Render the records as a Markdown table with two columns, Row and Line, giving each nonblank line its own numbered row and leaving out blank lines.
# # # # # # #
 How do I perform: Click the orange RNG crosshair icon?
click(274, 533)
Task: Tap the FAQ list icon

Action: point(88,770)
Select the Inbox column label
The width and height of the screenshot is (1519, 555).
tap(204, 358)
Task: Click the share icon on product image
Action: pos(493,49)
# # # # # # #
● **WRITTEN ANSWER**:
| Row | Line |
|---|---|
| 1 |  How do I perform: Click the orange RNG crosshair icon? |
| 2 | click(274, 533) |
| 3 | Task: Tap the FAQ list icon |
| 4 | Action: point(88,770) |
| 5 | Select the Inbox column label |
| 6 | The width and height of the screenshot is (1519, 555). |
| 7 | tap(204, 358) |
| 8 | Task: Click the share icon on product image |
| 9 | Action: pos(493,49) |